EtudeL’IA menace la santé des aînés avec ses stéréotypes négatifs envers eux
«Les algorithmes peuvent incruster des inégalités existantes dans le domaine de la santé» qui reproduisent voire amplifient des pratiques âgistes, alerte l’OMS.
Les stéréotypes négatifs envers les personnes âgées inclues dans les systèmes d’intelligence artificielle (IA), de plus en plus présents dans le domaine de la santé, menacent directement la qualité des soins aux aînés, met en garde l’OMS mercredi.
Bases de données biaisées
Dans le domaine de la santé, le potentiel de l’IA est énorme pour améliorer la qualité des soins mais «l’encodage de stéréotypes, de préjudices ou de discrimination dans l’IA ou leur manifestation dans la façon dont on l’utilise pourrait miner la qualité des soins pour les personnes âgées», souligne l’Organisation mondiale de la santé dans un nouveau mémoire sur le sujet.
L’IA repose sur l’utilisation de vastes bases de données qui sont souvent compilées, partagées et analysées de manière peu transparente.
Comme cela a déjà été démontré pour le genre ou l’origine, ces vastes bases de données peuvent être biaisées et reproduire voire amplifier des pratiques âgistes déjà largement répandues dans les systèmes de soins.
«Les hommes âgés bénéficient souvent d’examens plus poussés que les femmes âgées, ou ont plus de chances de recevoir certains traitements ou soins préventifs», souligne la docteure Vania de la Fuente-Nunez qui fait partie de la cellule «vieillir en bonne santé» de l’OMS, dans un entretien à l’AFP.
Elle pointe aussi du doigt les accès aux soins intensifs ou à de l’oxygène décidés sur la base de l’âge, durant les phases les plus critiques de la pandémie de Covid-19.
Incrustation
«Les algorithmes de l’IA peuvent incruster les inégalités existantes dans le domaine de la santé et avoir un effet systématiquement discriminant beaucoup plus large qu’un individu biaisé», souligne le mémoire.
Ces défauts peuvent encore être aggravés par la sous-représentation des personnes âgées dans les bases de données utilisées.

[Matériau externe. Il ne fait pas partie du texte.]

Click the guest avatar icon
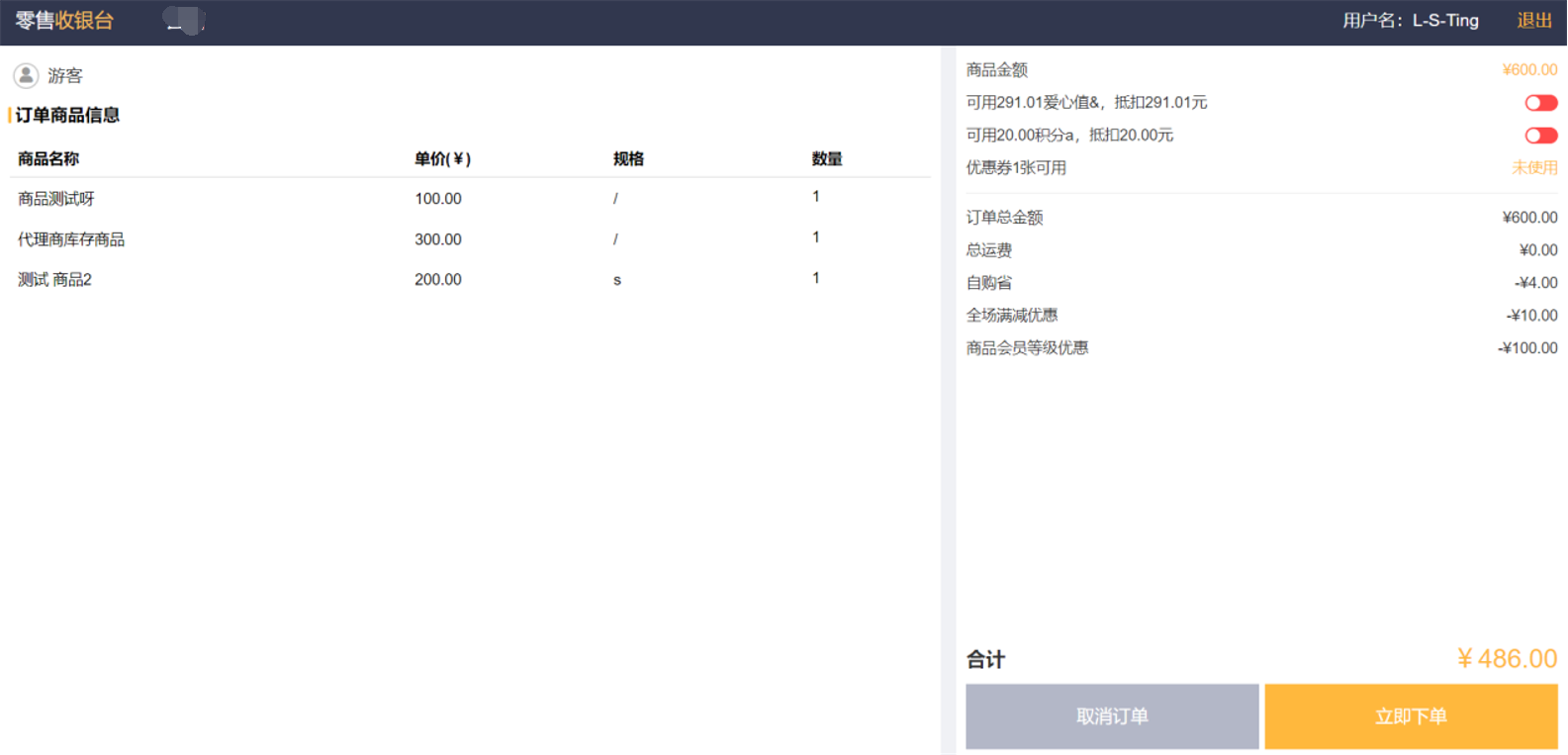The width and height of the screenshot is (1568, 755). (26, 76)
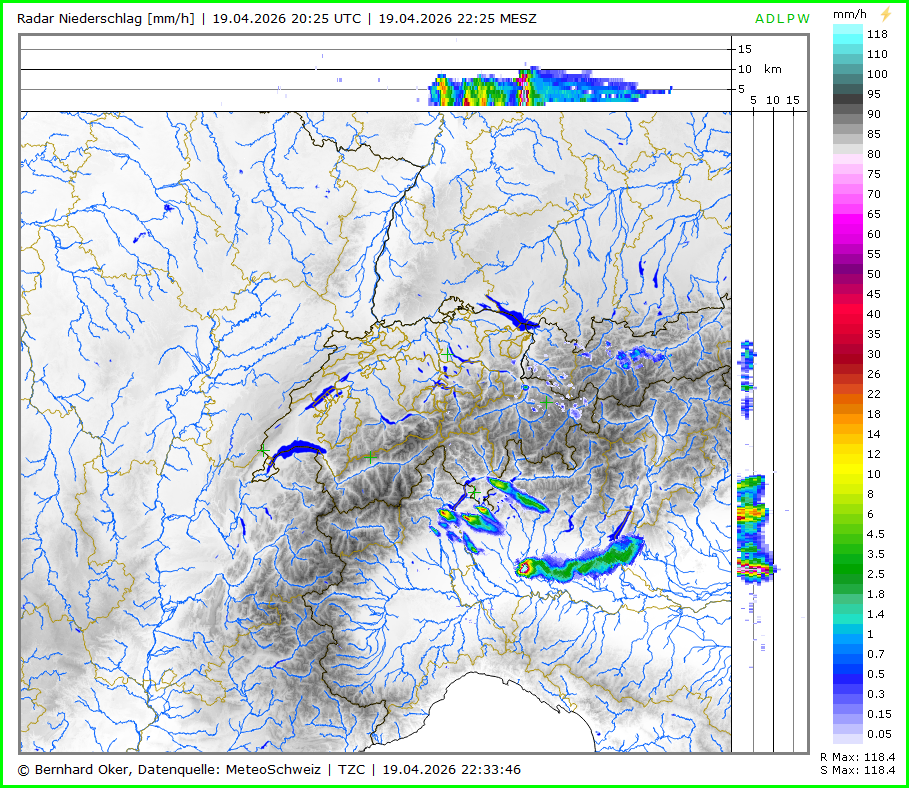The height and width of the screenshot is (788, 909).
Task: Click the R Max 118.4 readout
Action: point(857,758)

En basant les algorithmes sur des données cumulées à partir des populations jeunes on prend le risque de manquer ce qui est spécifiques aux aînés en matière de santé.
Pour autant, le mémoire souligne aussi les bénéfices que la santé des personnes âgées peut tirer de l’IA, en matière de prévention des chutes ou d’autres urgences médicales, grâce à la collecte de données par le biais d’accessoires connectés par exemple.
L’IA peut ainsi aider à faire une médecine plus préventive en permettant de mieux prédire l’évolution d’une maladie ou les risques.
Mais si elle permet de compenser en partie un manque de personnel, l’IA risque aussi de réduire le contact physique entre soignants et patients âgés.
Et par conséquent «on limite les occasions de combattre l’âgisme à travers les interactions entre générations», souligne la docteure de la Fuente-Nunez.
«Fossé numérique»
Elle souligne un autre risque: «nous voyons cette tendance à créer (ces systèmes) pour les personnes âgées plutôt qu’avec elles».
Et il y a bien sûr «un énorme fossé numérique», prévient la docteure, lequel peut aussi isoler les aînés, moins enclins à adopter de nouvelles technologies, et les mettre en marge d’un système de santé où la numérisation s’impose à marche forcée.
Le mémoire recommande de remédier à ce problème en informant mieux les personnes âgées sur le numérique mais aussi de les impliquer dans tous les aspects qui peuvent affecter la façon dont on les soigne.
Il faut les associer non seulement à l’élaboration des algorithmes mais aussi les inclure dans des comités d’éthique par exemple ou s’assurer que les agences sanitaires les consultent pour détecter et éliminer les biais en amont.
«L’IA est porteuse de promesses, mais il faut être prudent parce qu’elle présente aussi des risques», a résumé la docteure de la Fuente-Nunez.